Pero  ‘El jilguero’ contiene también aspectos positivos. Al más importante ya me he referido antes: la creación de una galería de tipos notables. James Hobart, Hobie, el recuperador de muebles antiguos, es un personaje con aroma a madera restaurada, a barnices, de los de toda la vida, a rituales viejos, tocado con una pizca de misterio y bonhomía, uno de esos que no se suelen olvidar y que, afortunadamente, parecen estar condenados a repetir siempre el mismo papel en la novela. Precisamente esa cualidad, asumir su rol, es lo que al final los convierte en inmortales. Boris, el otro “exiliado” de Las Vegas, con el que Theo establece una complicidad que desemboca primero en pillerías adolescentes y, después, en algo más duro, desaparece de la vida del protagonista. Y el lector vive aguijoneado por el presentimiento de que al pasar cualquier página o al dar la vuelta a alguna esquina, surgirá de nuevo. Pippa es el amor anhelado de Theo, el imposible, el idealizado. Hay otros personajes, que parecen insignificantes pero que no lo son, porque aportan a la narración un condimento especial. Me refiero al perro Popper, siempre fiel a su dueño, y a los conserjes, Goldie y José, del inmueble que Theo habitaba con su madre en Nueva York y a los miembros de la familia Barbour (la propia señora Barbour, Andy, Platt o Kitsey), sin olvidar al chantajista Reeve.

Sin embargo y por encima de esa panoplia de principales y secundarios, se esconde el cuadro de Fabritius, ‘El jilguero’, que da título a la novela, ese oscuro objeto del deseo que vive, primero, oculto y colgado detrás de la cabecera de la cama del propio Theo y, después, alojado en un guardamuebles que el joven visita de vez en cuando para asegurarse de su presencia. El cuadro en sí, la escena retratada, no es lo relevante, aunque la figura de un jilguero encadenado a una barra metálica de por vida resulte conmovedora, pero sí lo es el peso en la conciencia del protagonista que representa su tenencia ilícita y que agusanea constantemente su mente, recordándole que se ha convertido en el responsable de una obra de arte que la policía busca y reclama. Durante todo el texto, el deseo de restituir la pintura a su legítimo dueño, es decir el MET, revolotea el ambiente, establece la necesaria tensión entre protagonista y lector y forma parte del desenlace final, que para que nada falte se desarrollará en fechas navideñas.

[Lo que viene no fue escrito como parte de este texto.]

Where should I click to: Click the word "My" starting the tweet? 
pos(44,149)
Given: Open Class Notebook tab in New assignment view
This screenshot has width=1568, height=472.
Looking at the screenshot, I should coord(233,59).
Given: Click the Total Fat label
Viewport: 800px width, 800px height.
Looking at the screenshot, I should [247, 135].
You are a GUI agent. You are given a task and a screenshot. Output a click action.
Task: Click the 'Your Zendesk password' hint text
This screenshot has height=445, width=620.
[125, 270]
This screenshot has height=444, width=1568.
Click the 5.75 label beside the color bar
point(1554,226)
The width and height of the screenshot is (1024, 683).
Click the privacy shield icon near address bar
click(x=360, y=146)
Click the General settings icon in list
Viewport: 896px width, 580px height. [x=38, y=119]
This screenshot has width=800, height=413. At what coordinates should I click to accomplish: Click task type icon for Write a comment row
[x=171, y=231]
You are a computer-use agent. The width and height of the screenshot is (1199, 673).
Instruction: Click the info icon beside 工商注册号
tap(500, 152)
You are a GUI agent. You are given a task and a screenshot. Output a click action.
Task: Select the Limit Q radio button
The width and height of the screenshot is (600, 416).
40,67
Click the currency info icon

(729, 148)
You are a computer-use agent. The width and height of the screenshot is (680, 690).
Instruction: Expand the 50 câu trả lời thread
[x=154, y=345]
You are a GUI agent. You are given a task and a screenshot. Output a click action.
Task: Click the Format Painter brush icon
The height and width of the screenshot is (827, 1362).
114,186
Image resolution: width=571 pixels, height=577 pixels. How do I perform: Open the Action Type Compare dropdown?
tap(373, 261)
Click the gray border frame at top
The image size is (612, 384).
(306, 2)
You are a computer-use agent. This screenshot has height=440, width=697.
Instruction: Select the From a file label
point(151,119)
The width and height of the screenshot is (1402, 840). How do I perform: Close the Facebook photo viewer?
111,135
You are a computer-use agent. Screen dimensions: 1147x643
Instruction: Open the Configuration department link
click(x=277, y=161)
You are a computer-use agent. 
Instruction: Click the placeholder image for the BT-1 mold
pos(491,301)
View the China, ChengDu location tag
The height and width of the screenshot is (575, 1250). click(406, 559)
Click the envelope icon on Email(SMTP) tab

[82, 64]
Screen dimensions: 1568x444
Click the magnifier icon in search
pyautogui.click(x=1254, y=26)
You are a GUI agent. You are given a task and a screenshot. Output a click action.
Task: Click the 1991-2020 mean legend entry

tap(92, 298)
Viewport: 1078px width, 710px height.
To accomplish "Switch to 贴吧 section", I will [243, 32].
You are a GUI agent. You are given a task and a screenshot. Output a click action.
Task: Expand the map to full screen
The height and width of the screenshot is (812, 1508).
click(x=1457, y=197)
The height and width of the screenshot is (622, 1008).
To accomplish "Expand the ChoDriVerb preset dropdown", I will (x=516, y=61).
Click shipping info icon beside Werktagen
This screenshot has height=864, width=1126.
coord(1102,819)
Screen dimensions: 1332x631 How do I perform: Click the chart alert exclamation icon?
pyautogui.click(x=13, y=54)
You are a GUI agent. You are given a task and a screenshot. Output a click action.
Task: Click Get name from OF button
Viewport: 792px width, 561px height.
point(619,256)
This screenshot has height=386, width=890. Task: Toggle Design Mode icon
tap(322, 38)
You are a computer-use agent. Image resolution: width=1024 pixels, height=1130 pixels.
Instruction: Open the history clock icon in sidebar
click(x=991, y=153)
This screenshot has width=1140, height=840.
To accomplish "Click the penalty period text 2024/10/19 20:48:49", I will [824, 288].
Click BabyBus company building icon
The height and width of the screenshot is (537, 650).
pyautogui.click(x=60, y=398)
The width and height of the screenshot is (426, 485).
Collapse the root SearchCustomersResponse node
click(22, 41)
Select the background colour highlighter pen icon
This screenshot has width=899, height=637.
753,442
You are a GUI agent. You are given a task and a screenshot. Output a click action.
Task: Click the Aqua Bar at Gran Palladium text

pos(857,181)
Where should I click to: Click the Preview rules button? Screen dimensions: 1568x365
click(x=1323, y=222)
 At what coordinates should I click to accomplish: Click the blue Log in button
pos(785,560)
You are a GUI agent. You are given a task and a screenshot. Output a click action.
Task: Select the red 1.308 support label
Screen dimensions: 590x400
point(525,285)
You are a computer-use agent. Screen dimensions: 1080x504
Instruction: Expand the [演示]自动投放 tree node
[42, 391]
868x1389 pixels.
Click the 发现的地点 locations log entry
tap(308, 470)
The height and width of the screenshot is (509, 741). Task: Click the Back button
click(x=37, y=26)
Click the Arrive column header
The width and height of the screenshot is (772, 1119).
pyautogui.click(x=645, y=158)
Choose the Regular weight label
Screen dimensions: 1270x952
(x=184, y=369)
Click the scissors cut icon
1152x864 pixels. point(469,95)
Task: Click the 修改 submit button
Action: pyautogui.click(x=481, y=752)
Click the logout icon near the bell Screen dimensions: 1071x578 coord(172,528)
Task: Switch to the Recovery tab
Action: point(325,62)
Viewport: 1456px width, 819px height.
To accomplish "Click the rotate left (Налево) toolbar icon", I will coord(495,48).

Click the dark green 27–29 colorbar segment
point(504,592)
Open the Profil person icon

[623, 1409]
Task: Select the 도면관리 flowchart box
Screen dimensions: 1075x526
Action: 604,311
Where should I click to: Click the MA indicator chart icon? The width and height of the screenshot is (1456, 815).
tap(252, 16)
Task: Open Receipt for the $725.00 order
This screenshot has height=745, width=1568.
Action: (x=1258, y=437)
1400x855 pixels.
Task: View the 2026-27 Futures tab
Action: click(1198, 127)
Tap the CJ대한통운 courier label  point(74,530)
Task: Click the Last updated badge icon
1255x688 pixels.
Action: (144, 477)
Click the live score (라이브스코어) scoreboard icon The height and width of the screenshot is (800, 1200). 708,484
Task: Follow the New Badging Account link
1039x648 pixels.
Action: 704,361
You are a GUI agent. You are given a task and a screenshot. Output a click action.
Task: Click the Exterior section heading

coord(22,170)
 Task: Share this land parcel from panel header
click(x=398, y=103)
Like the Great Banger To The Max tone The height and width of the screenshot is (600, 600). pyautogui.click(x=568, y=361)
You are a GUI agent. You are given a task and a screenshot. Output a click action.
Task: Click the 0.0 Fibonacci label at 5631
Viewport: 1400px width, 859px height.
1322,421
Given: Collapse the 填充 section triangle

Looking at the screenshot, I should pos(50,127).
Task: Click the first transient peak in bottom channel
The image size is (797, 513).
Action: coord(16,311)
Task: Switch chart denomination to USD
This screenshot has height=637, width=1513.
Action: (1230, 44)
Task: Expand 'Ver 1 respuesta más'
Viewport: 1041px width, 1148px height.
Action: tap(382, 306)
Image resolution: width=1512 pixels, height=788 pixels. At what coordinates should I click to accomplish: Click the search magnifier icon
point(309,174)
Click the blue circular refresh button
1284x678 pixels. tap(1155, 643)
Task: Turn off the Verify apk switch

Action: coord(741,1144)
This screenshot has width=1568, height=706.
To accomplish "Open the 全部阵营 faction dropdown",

Para terminar regreso un momento al artículo de Stephen King sobre ‘El jilguero’. Señala el estadounidense que en esta época de prisas y aceleración, los libros de grueso volumen están siempre “bajo sospecha” y que los lectores, antes de comprarlos, calibran si van a estar en condiciones de dedicar un par de semanas de su vida a la aventura de leerlos. Por mi experiencia y una vez concluida su lectura, solo puedo indicarles, mis improbables, que están ante un reto lector de esos que ahora llaman de largo aliento, perfecto para corredores de fondo. En sus manos está sumergirse, o no, en ella, pero no olviden que para opinar hay que leer primero.



‘El jilguero’ de Donna Tartt. Editorial Lumen, año 2014. Tapa blanda. 1148 páginas. Precio: 24,90 euros.